Record set Start Marker

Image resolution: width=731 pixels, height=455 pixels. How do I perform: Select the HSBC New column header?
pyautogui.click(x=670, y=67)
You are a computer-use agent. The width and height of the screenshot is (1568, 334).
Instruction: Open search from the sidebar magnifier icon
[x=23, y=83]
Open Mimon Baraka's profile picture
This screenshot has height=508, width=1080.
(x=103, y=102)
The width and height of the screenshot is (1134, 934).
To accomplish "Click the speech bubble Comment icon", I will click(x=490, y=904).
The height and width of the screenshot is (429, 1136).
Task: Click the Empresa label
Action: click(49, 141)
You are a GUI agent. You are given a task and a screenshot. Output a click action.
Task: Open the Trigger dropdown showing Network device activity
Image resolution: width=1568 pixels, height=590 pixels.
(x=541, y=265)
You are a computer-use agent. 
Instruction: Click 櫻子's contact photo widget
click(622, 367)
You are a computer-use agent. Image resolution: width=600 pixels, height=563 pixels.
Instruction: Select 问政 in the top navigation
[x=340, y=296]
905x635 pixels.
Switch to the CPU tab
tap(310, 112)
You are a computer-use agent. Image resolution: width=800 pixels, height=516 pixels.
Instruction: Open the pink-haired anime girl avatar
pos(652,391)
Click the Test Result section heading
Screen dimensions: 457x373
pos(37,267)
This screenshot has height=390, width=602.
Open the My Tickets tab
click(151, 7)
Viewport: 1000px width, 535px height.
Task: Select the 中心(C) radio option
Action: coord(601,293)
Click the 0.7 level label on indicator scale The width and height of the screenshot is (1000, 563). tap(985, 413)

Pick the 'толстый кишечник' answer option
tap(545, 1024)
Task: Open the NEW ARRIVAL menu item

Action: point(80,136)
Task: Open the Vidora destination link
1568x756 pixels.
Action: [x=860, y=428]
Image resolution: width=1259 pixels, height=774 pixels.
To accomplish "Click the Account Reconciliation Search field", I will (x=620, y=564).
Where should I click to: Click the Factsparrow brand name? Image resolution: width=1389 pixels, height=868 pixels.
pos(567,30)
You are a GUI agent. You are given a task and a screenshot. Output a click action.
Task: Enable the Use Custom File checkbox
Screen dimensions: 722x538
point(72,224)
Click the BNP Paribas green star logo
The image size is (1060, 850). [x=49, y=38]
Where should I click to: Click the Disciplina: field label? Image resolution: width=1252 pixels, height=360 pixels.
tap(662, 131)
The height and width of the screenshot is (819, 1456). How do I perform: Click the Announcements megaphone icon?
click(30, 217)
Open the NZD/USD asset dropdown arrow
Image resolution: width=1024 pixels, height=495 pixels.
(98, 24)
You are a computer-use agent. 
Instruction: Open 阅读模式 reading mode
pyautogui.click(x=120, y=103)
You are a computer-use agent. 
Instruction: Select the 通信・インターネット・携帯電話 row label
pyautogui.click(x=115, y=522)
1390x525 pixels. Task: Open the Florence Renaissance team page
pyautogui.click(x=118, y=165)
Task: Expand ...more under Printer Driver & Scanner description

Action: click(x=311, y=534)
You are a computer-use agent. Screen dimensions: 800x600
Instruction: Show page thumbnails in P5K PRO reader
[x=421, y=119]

Record set End Marker

Exercise prompt:
Transcribe all the material, keeping each word as it is.

Answer below:
Image resolution: width=731 pixels, height=455 pixels. How do I perform: Select the HSBC New column header?
pyautogui.click(x=670, y=67)
You are a computer-use agent. The width and height of the screenshot is (1568, 334).
Instruction: Open search from the sidebar magnifier icon
[x=23, y=83]
Open Mimon Baraka's profile picture
This screenshot has height=508, width=1080.
(x=103, y=102)
The width and height of the screenshot is (1134, 934).
To accomplish "Click the speech bubble Comment icon", I will click(x=490, y=904).
The height and width of the screenshot is (429, 1136).
Task: Click the Empresa label
Action: click(49, 141)
You are a GUI agent. You are given a task and a screenshot. Output a click action.
Task: Open the Trigger dropdown showing Network device activity
Image resolution: width=1568 pixels, height=590 pixels.
(x=541, y=265)
You are a computer-use agent. 
Instruction: Click 櫻子's contact photo widget
click(622, 367)
You are a computer-use agent. Image resolution: width=600 pixels, height=563 pixels.
Instruction: Select 问政 in the top navigation
[x=340, y=296]
905x635 pixels.
Switch to the CPU tab
tap(310, 112)
You are a computer-use agent. Image resolution: width=800 pixels, height=516 pixels.
Instruction: Open the pink-haired anime girl avatar
pos(652,391)
Click the Test Result section heading
Screen dimensions: 457x373
pos(37,267)
This screenshot has height=390, width=602.
Open the My Tickets tab
click(151, 7)
Viewport: 1000px width, 535px height.
Task: Select the 中心(C) radio option
Action: coord(601,293)
Click the 0.7 level label on indicator scale The width and height of the screenshot is (1000, 563). tap(985, 413)

Pick the 'толстый кишечник' answer option
tap(545, 1024)
Task: Open the NEW ARRIVAL menu item

Action: point(80,136)
Task: Open the Vidora destination link
1568x756 pixels.
Action: [x=860, y=428]
Image resolution: width=1259 pixels, height=774 pixels.
To accomplish "Click the Account Reconciliation Search field", I will (x=620, y=564).
Where should I click to: Click the Factsparrow brand name? Image resolution: width=1389 pixels, height=868 pixels.
pos(567,30)
You are a GUI agent. You are given a task and a screenshot. Output a click action.
Task: Enable the Use Custom File checkbox
Screen dimensions: 722x538
point(72,224)
Click the BNP Paribas green star logo
The image size is (1060, 850). [x=49, y=38]
Where should I click to: Click the Disciplina: field label? Image resolution: width=1252 pixels, height=360 pixels.
tap(662, 131)
The height and width of the screenshot is (819, 1456). How do I perform: Click the Announcements megaphone icon?
click(30, 217)
Open the NZD/USD asset dropdown arrow
Image resolution: width=1024 pixels, height=495 pixels.
(98, 24)
You are a computer-use agent. 
Instruction: Open 阅读模式 reading mode
pyautogui.click(x=120, y=103)
You are a computer-use agent. 
Instruction: Select the 通信・インターネット・携帯電話 row label
pyautogui.click(x=115, y=522)
1390x525 pixels. Task: Open the Florence Renaissance team page
pyautogui.click(x=118, y=165)
Task: Expand ...more under Printer Driver & Scanner description

Action: click(x=311, y=534)
You are a computer-use agent. Screen dimensions: 800x600
Instruction: Show page thumbnails in P5K PRO reader
[x=421, y=119]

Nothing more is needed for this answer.